*Exercise task*:
Continue the discussion below about Uber and its trouble in Nevada, picking up after its last sentence.

*Document section*:
========================================================================

Uber has already collected 18,200 signatures in a Nevada online petition to lobby Governor Sandoval and State Attorney General Masto for cooperation.
But Uber's alleged scorched-earth strategy for political retaliation against those who oppose the company's business model was outted by Buzzfeed. The influential blog reported that Emil Michael, Uber's Senior Vice President of Business, made a number of disparaging comments and threats during a dinner with media executives.
The comments, later confirmed by Uber's spokesman, included plans to spend "millions [of] dollars" to hire opposition research teams to investigate reporters who wrote negatively articles about Uber. Uber Chief Executive Travis Kalanick was so shaken by the public storm that he was forced last week to pen a detailed apology on Twitter.
Breitbart reported on November 28 that Uber is bleeding huge amounts of cash in a price war over market share in India. The company appears to have already burned through $1.2 billion VC cash it raised at an eye-popping $17 billion valuation in June.
Bloomberg two weeks ago reported that Uber was seeking another $1 billion to finance its international expansion in a VC deal valuing the company at $35-40 billion. But Uber's valuation must have been hammered with the combination of an India price war, the journalistic ethics scandal and ban in Nevada. *Running out of cash quickly, Uber needs to raise money at whatever valuation it can get.*


----------



## Long time Nyc cab driver (Dec 12, 2014)

If you let Uber in Las Vegas, you'll be sorry, they are the Walmart of the taxi industry, and that's what they are, a taxi company. 
A company that treat it's " partners " like lowlife scumbag dogs. 
Don't drink the Travis kool-aid.


----------



## haji (Jul 17, 2014)

good move by Nevada.


----------



## Long time Nyc cab driver (Dec 12, 2014)

haji said:


> good move by Nevada.


These people in Vegas are desperate for job's, I understand that, but Uber will exploit that as much as it can, and treat you like dirt. They think that they are going to get rich driving for uber or find some sucker to drive for them. Las Vegas Casinos are not going to roll over for Uber. The casinos could bar them from their private property. Every casino already has a deal with a limousine company.

========================================================================

*Information given*:

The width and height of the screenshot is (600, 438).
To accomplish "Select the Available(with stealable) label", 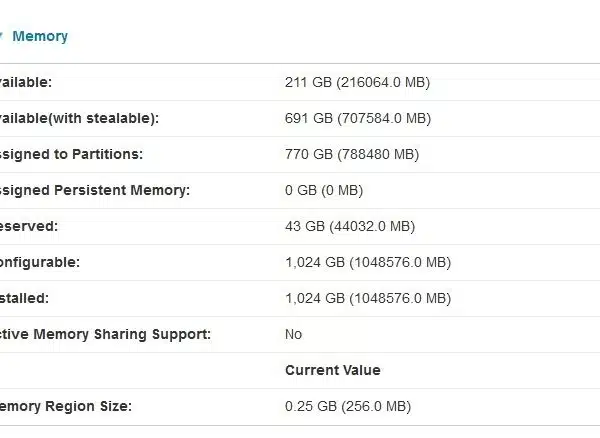I will coord(79,118).

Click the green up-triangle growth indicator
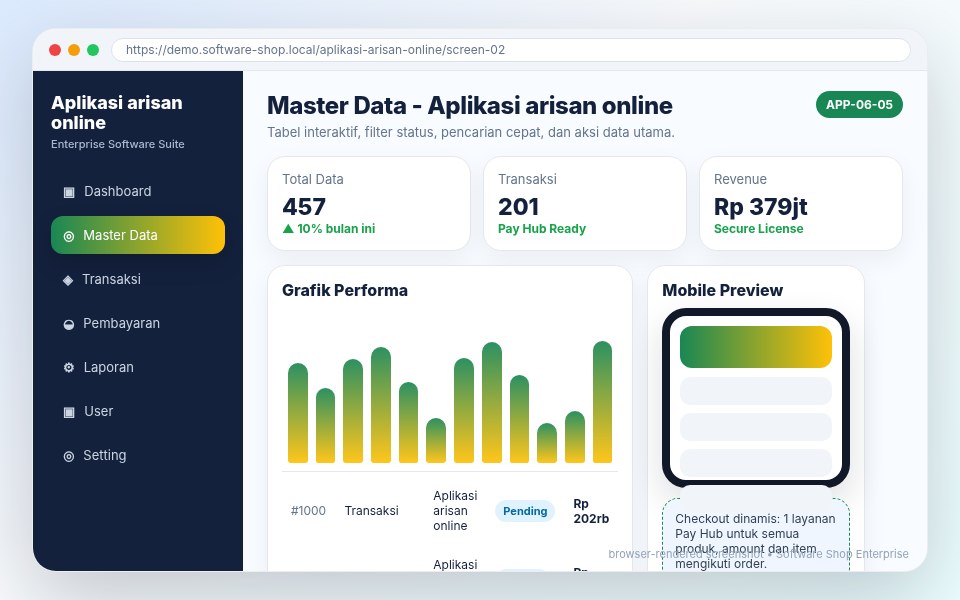click(288, 228)
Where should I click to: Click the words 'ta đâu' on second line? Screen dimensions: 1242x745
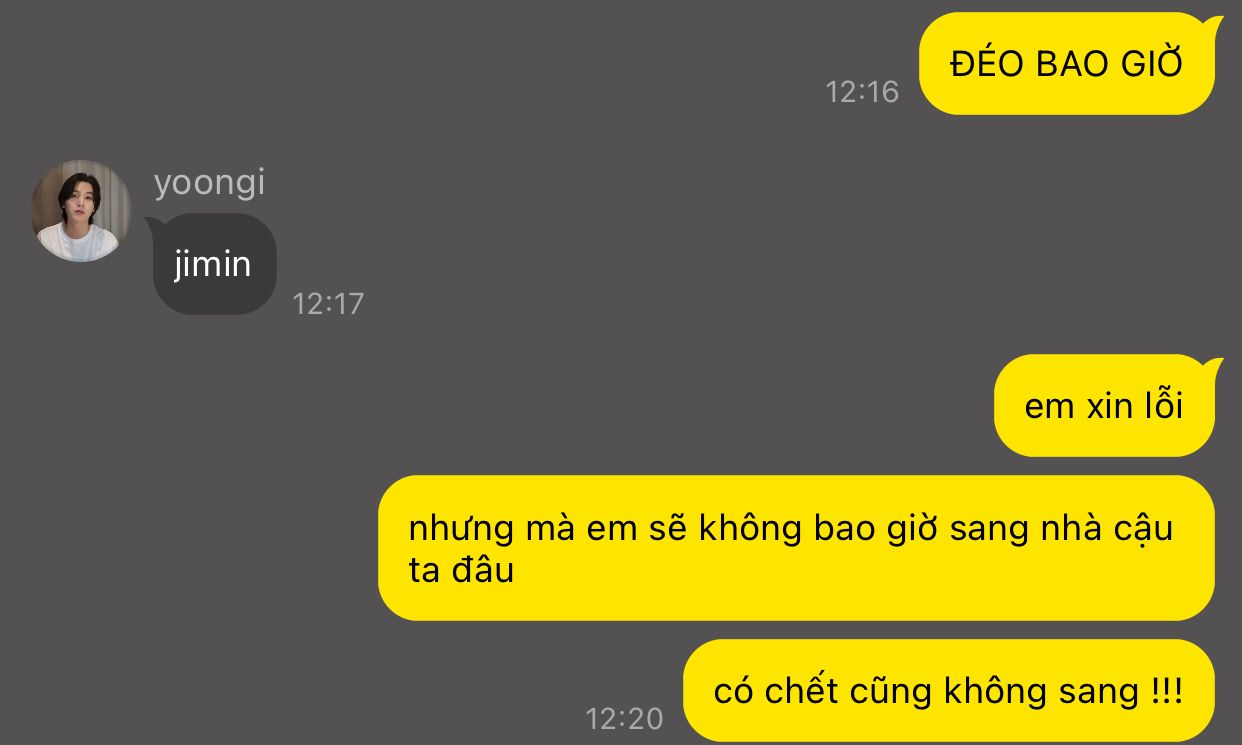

========================================================================

*Result*:
I don't even live in Vegas, I live in NYC, but even I know the deal in Vegas. 40 years ago the mob would have taken care of Travis permanently.


----------



## Frank Martin (Nov 12, 2014)

You're not allowed to make a profit without the state getting its cut (as we saw in Florida). All Uber has to do is pay up and they can run their business. They wouldn't be making as much money, but making some money is better than none.


----------



## Casuale Haberdasher (Dec 7, 2014)

Hal Green said:


> http://www.breitbart.com/Breitbart-California/2014/12/01/Uber-Bleeding-Cash-and-Banned-in-Nevada
> 
> *Leaving Las Vegas: Uber Bleeding Cash and Banned in Nevada*
> 
> ...


POST # 1 /Hal Green : Bostonian Bison
thanks you for
this Hyperlinked Article of Importance.
Lively debate continues in the Las Vegas
SubForum.

You.may not be aware of chi1cabby 's
departure from Daily Activities for Un-
specified Reasons. His HUGE "Newsguy"
Shoes will need those with a Demonstra-
ted Ability to Threadstart with Pertinent
News, to do so more Regularly. I'm sure
he'd Appreciate a sendoff in "People."
He'd find Your Future Threadstarting
even more satisfying.

Proselytizing Bison, over and out.


----------



## Sweet Ping (Jan 20, 2015)

Vegas has an owner.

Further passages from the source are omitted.